» TASK INSTRUCTIONS:
Your reply should consist only of the lines from the one holding "At what coordinates should I click to accomplish: Click" to the last line of the data below, written out exactly and without pictures.

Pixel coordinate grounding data
- - -

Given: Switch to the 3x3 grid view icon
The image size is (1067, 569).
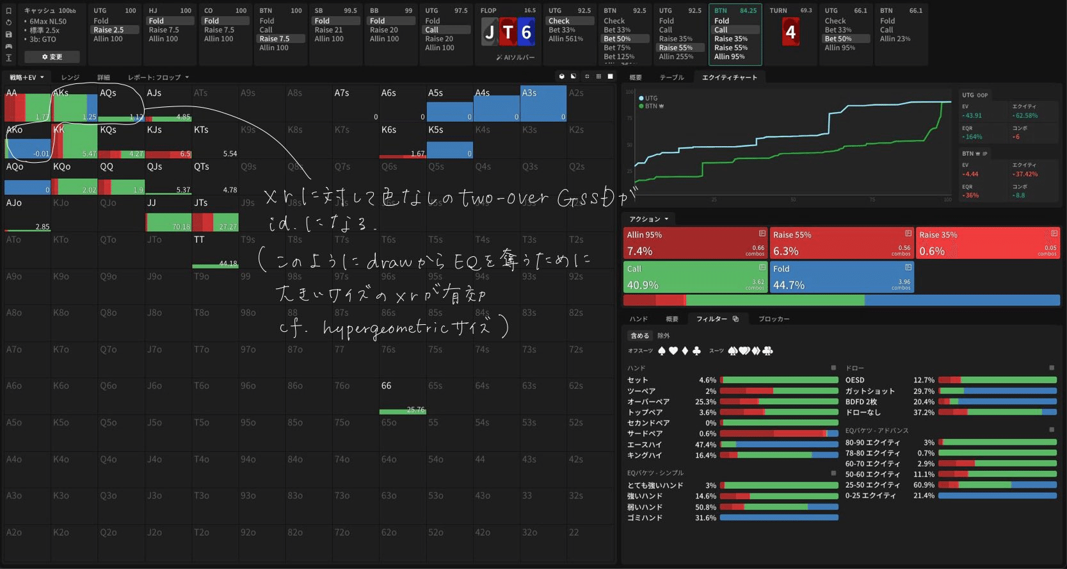Looking at the screenshot, I should click(x=598, y=76).
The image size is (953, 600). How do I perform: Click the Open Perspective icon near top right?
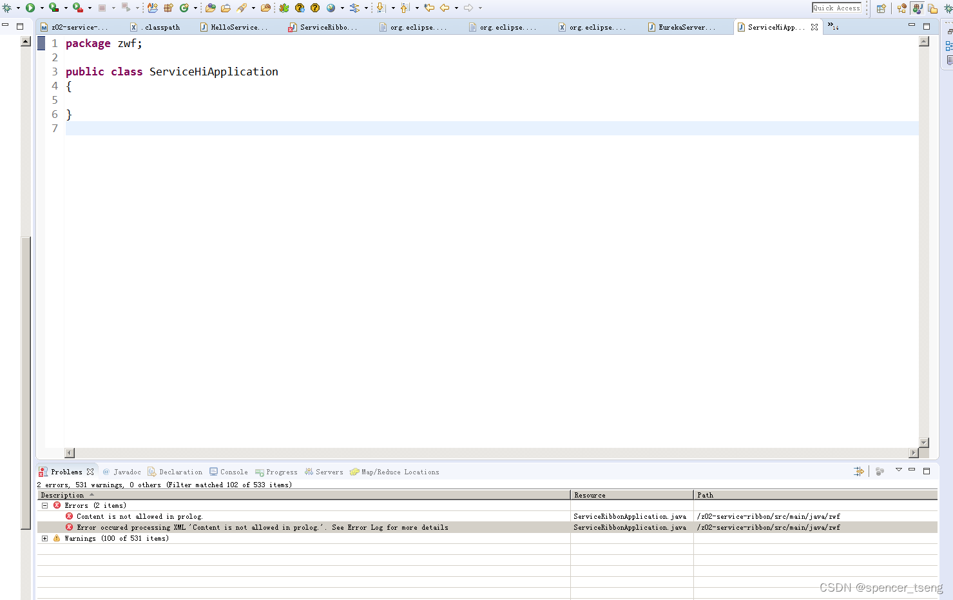pos(881,8)
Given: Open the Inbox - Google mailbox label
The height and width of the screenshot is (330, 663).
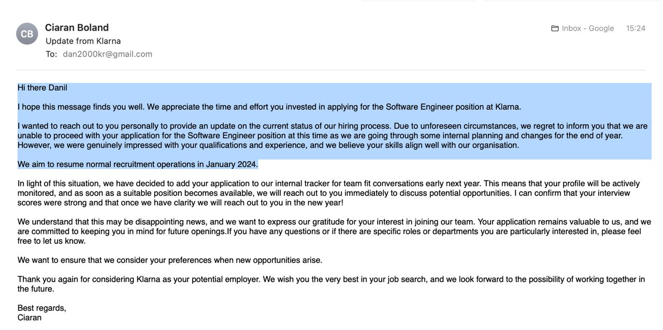Looking at the screenshot, I should click(x=588, y=28).
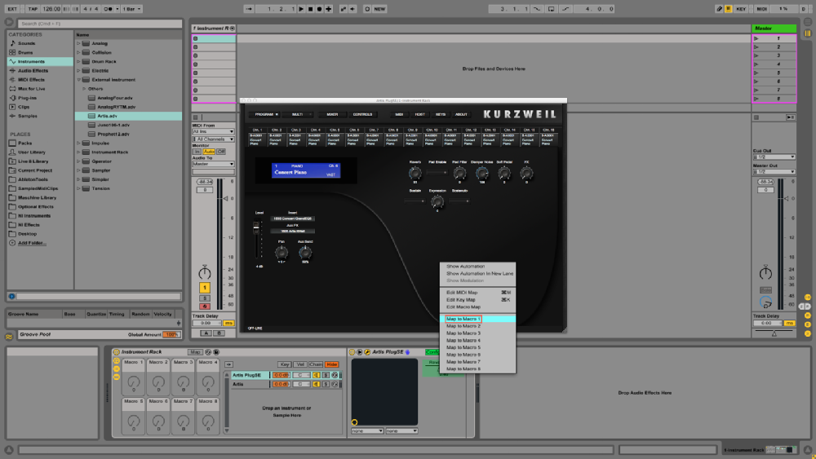Choose Edit MIDI Map from context menu
Screen dimensions: 816x459
(462, 292)
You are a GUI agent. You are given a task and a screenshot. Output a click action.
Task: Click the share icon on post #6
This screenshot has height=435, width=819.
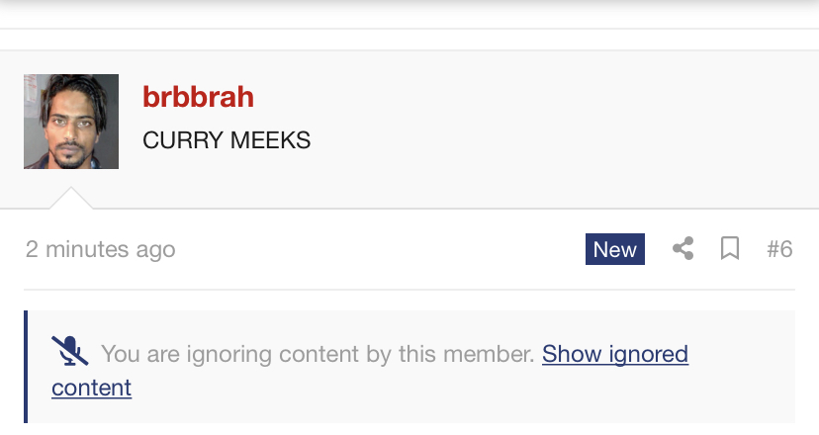point(683,249)
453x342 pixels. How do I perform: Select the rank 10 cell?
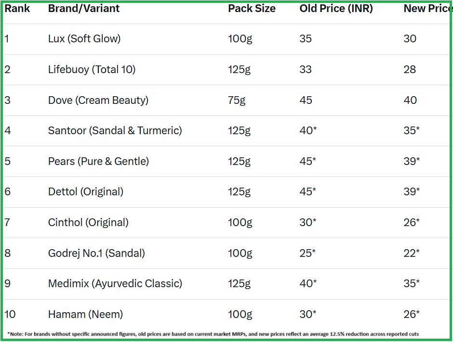[10, 315]
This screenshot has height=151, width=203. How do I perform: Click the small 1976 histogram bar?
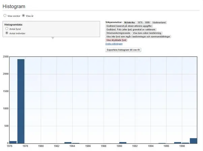pos(13,142)
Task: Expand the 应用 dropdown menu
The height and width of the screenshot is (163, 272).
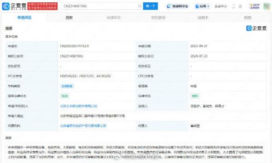Action: click(202, 6)

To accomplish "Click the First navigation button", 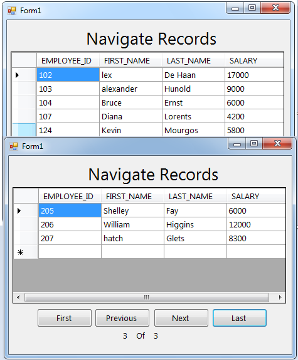I will pos(65,318).
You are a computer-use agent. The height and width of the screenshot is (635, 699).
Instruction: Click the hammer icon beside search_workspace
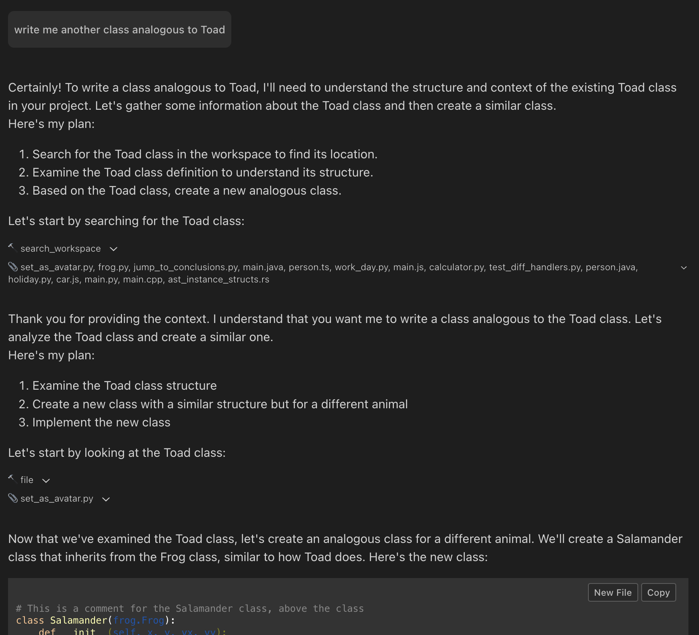coord(12,247)
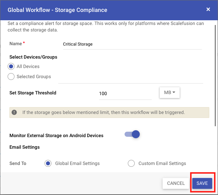Click the storage limit warning notice text

coord(104,113)
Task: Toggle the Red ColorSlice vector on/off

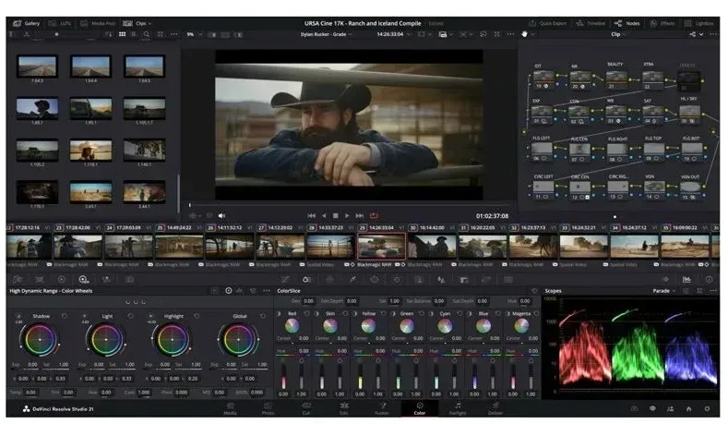Action: (x=279, y=314)
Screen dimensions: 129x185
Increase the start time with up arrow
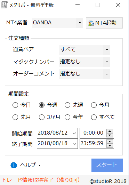point(110,131)
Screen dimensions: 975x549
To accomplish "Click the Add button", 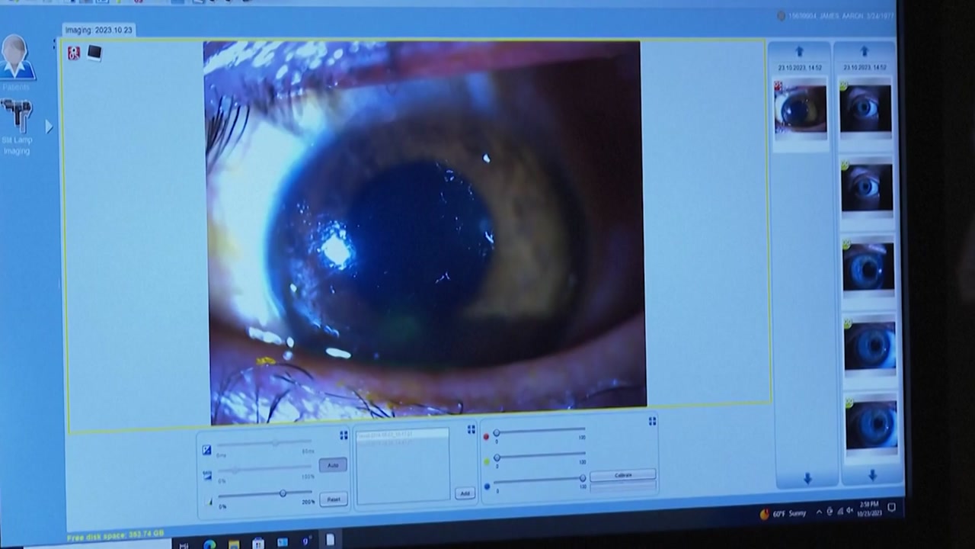I will [465, 493].
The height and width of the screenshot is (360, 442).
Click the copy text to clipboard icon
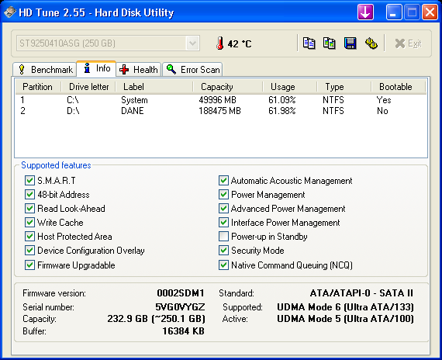point(309,43)
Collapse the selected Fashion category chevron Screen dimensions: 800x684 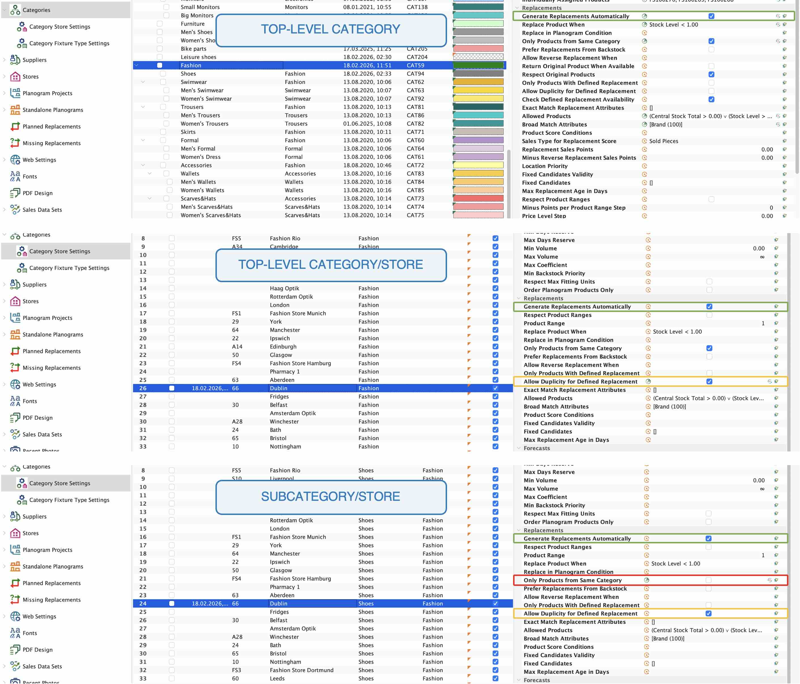pos(136,65)
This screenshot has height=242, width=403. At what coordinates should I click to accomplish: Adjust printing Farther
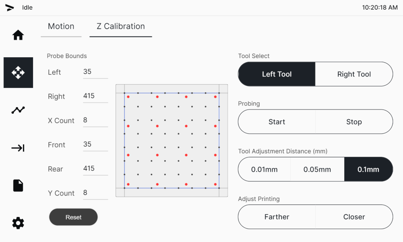277,217
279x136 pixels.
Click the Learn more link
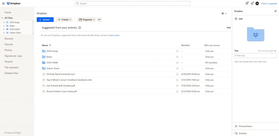(x=114, y=35)
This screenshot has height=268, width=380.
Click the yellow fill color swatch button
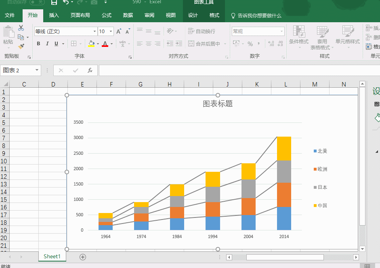[91, 44]
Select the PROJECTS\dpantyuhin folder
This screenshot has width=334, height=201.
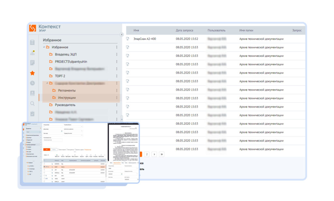click(x=71, y=62)
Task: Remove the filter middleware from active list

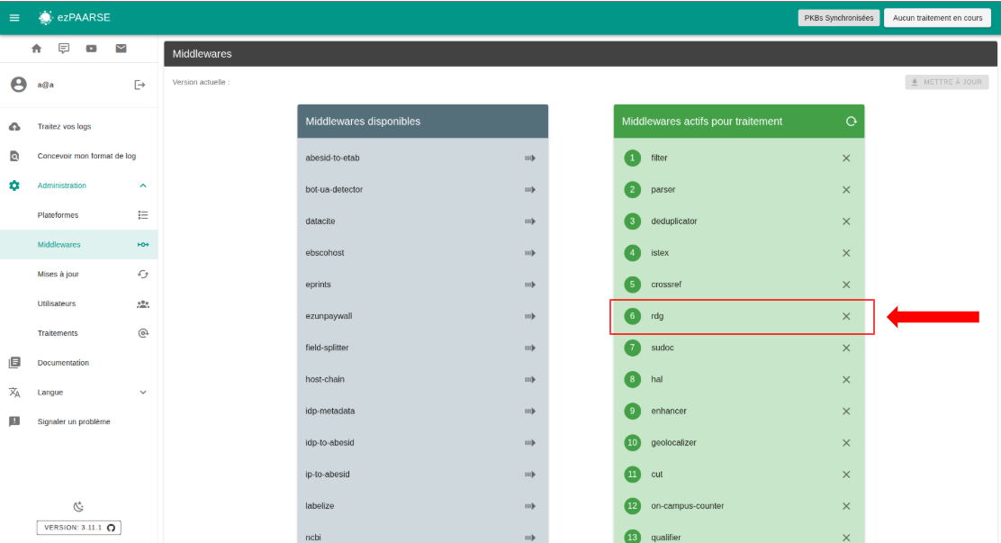Action: click(846, 158)
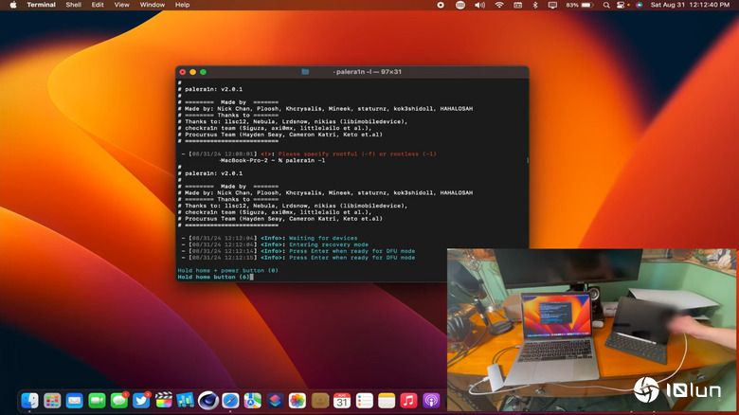Open the Shell menu
Viewport: 739px width, 415px height.
click(73, 5)
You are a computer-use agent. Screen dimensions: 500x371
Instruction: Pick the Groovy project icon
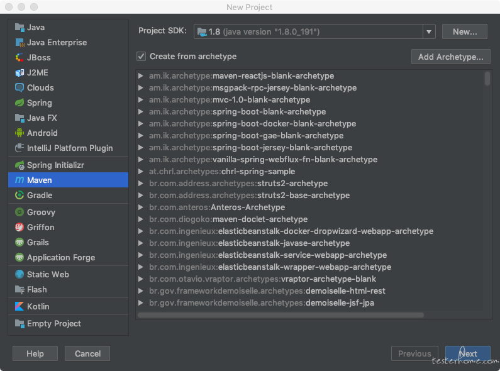click(19, 212)
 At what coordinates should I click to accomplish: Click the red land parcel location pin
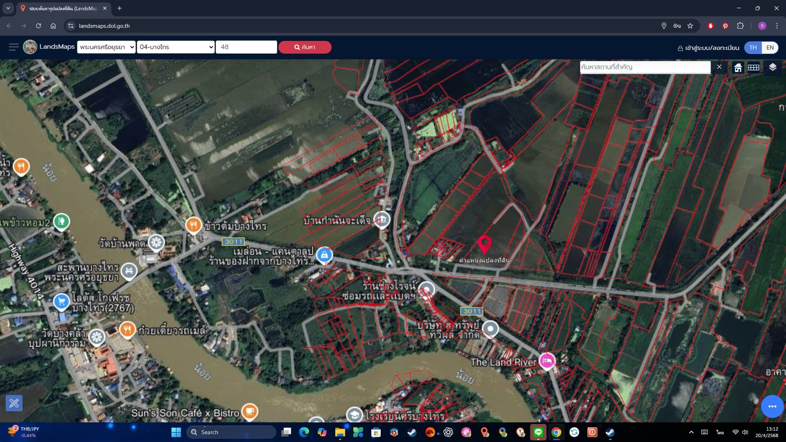[484, 244]
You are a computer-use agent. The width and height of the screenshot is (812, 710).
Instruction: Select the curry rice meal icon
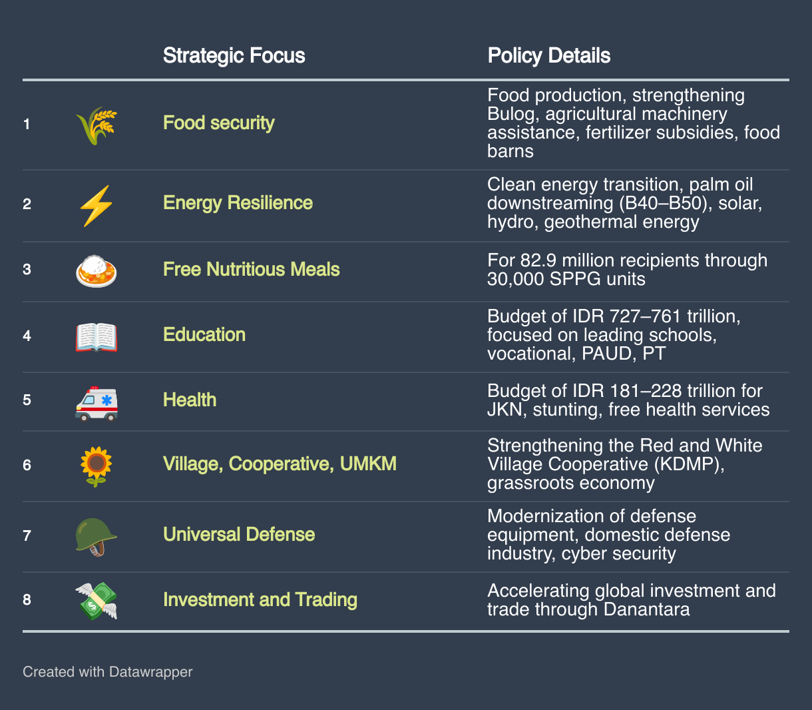[x=97, y=271]
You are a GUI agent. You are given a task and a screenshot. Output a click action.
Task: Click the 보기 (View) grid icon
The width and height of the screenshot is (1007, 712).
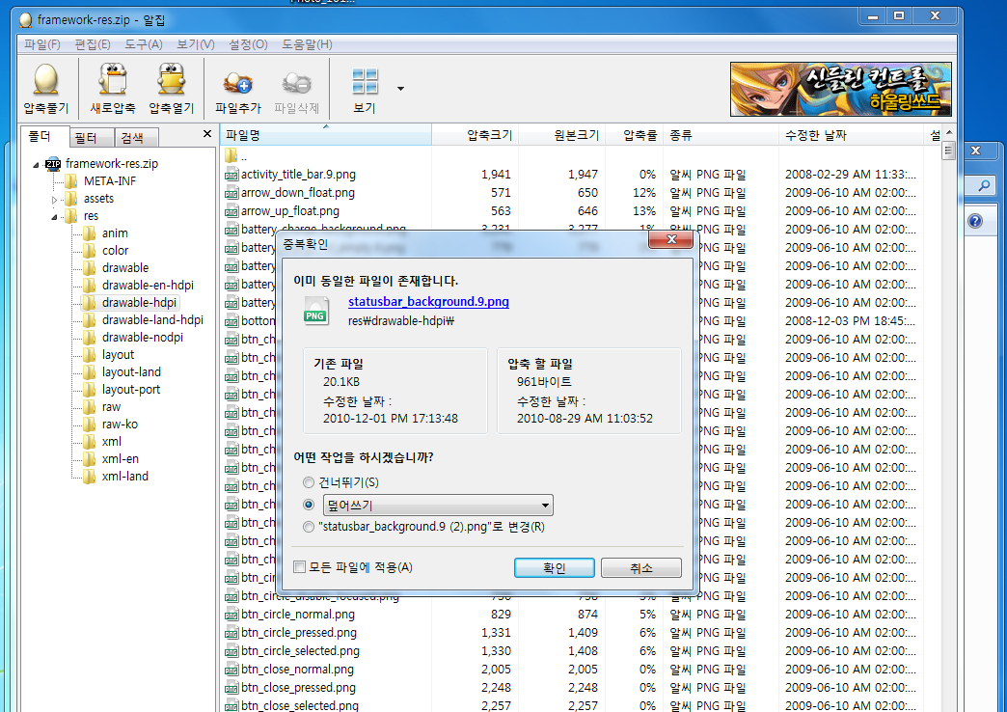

- - -

» SOLUTION FOR THIS TASK:
 At what coordinates should I click to accomplish: Click the red land parcel location pin
[484, 244]
You are a computer-use agent. The width and height of the screenshot is (812, 710).
Instruction: Select the curry rice meal icon
[x=97, y=271]
You are a GUI agent. You are given a task and a screenshot. Output a click action.
Task: Click the 보기 (View) grid icon
The width and height of the screenshot is (1007, 712).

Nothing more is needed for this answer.